For this exercise, please find the lines in the entries that include the word "dimensions" and copy them.

→ Provided material:
__________________________________________________
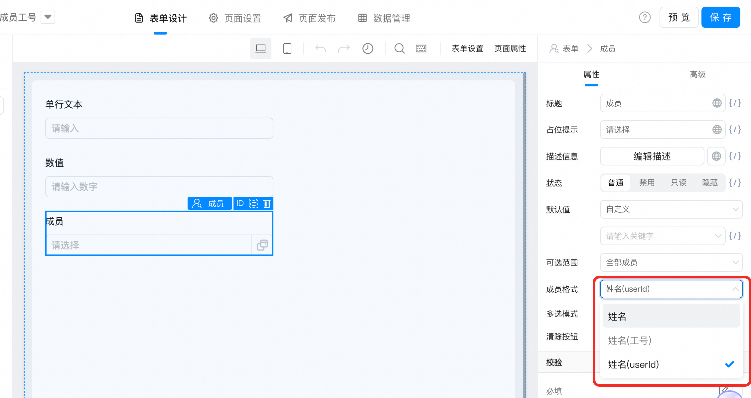Click the search magnifier icon
The width and height of the screenshot is (751, 398).
pyautogui.click(x=399, y=49)
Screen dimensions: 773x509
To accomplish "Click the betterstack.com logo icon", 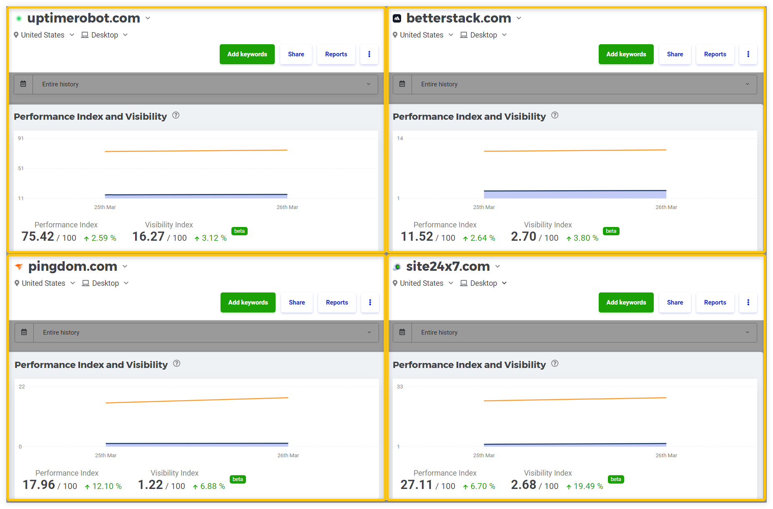I will point(396,18).
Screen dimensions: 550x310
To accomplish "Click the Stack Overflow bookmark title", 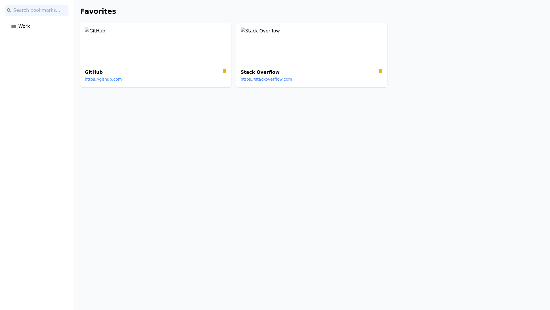I will 260,72.
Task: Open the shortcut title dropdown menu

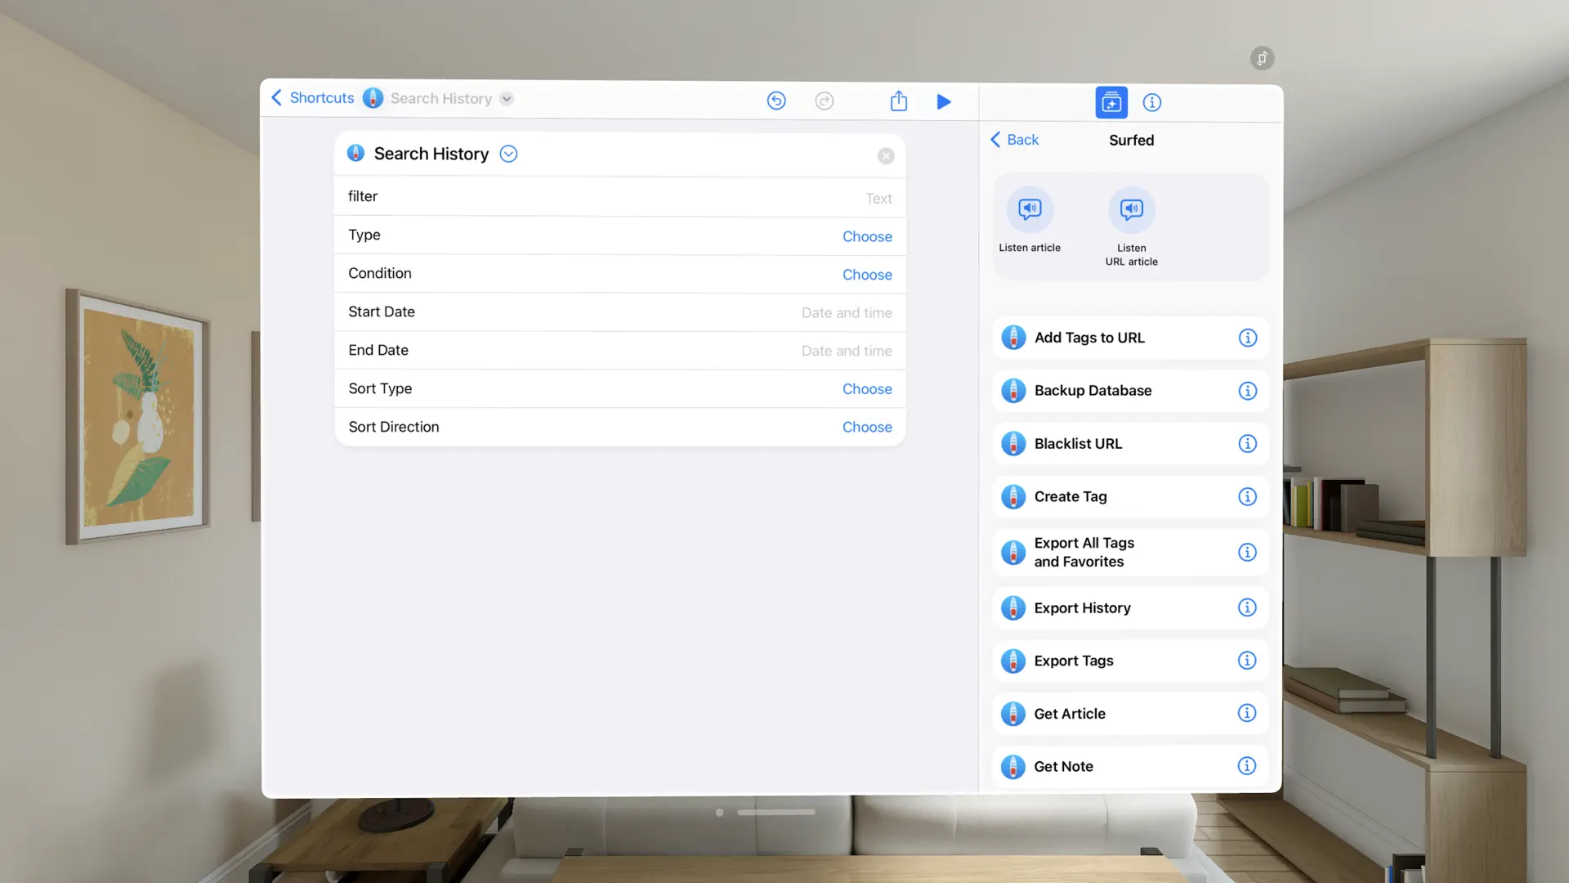Action: tap(507, 98)
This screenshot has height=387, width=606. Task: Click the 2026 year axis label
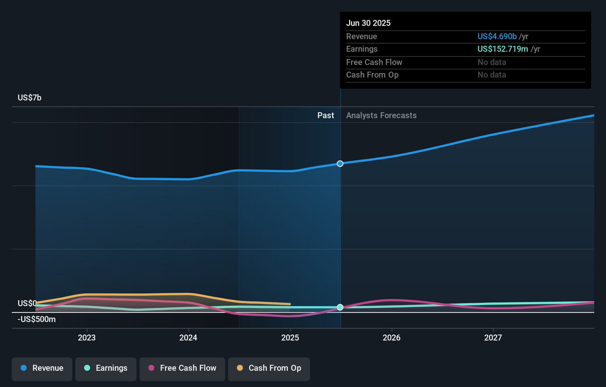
__________________________________________________
→ Expected answer:
Screen dimensions: 773x509
Screen dimensions: 550x310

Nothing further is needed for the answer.